**Work item**
Lines from the one containing "Task: Open the Mapper menu" through the final line of the records are the only ones to copy, and each must match exactly.

**Extracted entries**
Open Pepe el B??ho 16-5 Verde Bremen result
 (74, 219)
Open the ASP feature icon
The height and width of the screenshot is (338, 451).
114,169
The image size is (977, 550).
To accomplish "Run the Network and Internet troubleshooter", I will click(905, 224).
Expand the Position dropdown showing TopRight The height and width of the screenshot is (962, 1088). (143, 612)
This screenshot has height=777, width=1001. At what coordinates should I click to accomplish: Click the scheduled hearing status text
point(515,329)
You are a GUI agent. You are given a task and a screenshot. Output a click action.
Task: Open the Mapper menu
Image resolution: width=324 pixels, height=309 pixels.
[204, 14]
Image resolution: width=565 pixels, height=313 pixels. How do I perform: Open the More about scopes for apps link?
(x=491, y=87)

**Response**
Task: Open the Mapper menu
Image resolution: width=324 pixels, height=309 pixels.
[204, 14]
Image resolution: width=565 pixels, height=313 pixels. How do I perform: Open the More about scopes for apps link?
(x=491, y=87)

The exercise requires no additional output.